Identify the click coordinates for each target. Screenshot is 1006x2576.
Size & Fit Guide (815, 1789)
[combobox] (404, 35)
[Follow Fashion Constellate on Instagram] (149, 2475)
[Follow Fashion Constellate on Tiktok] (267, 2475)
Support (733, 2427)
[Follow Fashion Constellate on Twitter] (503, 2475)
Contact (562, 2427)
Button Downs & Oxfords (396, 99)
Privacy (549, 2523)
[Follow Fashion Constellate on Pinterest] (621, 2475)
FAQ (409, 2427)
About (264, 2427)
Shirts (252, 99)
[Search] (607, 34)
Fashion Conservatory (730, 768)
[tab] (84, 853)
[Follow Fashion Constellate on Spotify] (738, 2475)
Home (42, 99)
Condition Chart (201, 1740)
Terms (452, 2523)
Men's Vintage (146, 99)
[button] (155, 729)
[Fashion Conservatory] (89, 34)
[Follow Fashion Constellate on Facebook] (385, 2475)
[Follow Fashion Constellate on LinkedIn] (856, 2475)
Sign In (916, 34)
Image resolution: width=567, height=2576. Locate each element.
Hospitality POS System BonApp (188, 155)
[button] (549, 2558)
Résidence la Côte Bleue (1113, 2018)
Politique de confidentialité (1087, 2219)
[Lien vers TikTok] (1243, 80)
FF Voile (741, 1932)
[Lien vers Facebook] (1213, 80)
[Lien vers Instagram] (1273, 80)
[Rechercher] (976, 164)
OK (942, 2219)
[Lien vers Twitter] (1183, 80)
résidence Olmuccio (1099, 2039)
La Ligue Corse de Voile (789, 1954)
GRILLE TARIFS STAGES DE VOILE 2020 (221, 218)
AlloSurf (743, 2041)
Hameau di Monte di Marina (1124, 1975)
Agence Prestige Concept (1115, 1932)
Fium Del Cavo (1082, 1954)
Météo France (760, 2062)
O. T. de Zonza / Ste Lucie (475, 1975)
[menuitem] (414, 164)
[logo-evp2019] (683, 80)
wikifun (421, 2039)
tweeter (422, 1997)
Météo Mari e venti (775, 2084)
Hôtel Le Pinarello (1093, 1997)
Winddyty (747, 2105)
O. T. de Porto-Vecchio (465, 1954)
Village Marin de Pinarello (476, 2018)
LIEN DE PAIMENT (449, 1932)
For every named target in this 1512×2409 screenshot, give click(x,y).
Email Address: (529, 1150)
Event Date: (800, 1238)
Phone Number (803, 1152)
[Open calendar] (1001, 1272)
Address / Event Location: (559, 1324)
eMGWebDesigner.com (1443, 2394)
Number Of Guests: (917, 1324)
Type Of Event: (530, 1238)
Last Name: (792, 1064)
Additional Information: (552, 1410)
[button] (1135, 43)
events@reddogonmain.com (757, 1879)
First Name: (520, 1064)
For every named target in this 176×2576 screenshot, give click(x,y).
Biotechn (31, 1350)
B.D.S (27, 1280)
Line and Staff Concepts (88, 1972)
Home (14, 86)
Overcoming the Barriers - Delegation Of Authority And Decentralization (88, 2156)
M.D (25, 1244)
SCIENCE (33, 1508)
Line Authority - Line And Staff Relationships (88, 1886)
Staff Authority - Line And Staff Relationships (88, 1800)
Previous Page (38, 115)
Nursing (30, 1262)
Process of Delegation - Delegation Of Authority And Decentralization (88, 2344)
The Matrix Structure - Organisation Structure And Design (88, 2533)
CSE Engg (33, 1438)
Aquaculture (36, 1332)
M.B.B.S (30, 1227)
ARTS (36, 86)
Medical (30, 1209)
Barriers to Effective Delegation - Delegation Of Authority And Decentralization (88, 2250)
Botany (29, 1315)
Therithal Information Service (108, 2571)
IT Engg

■ ASSIGNMENT: Transcribe the material exactly, stopping after the "[Follow Fashion Constellate on Pinterest]" line.

■ ANSWER:
Identify the click coordinates for each target. Screenshot is 1006x2576.
Size & Fit Guide (815, 1789)
[combobox] (404, 35)
[Follow Fashion Constellate on Instagram] (149, 2475)
[Follow Fashion Constellate on Tiktok] (267, 2475)
Support (733, 2427)
[Follow Fashion Constellate on Twitter] (503, 2475)
Contact (562, 2427)
Button Downs & Oxfords (396, 99)
Privacy (549, 2523)
[Follow Fashion Constellate on Pinterest] (621, 2475)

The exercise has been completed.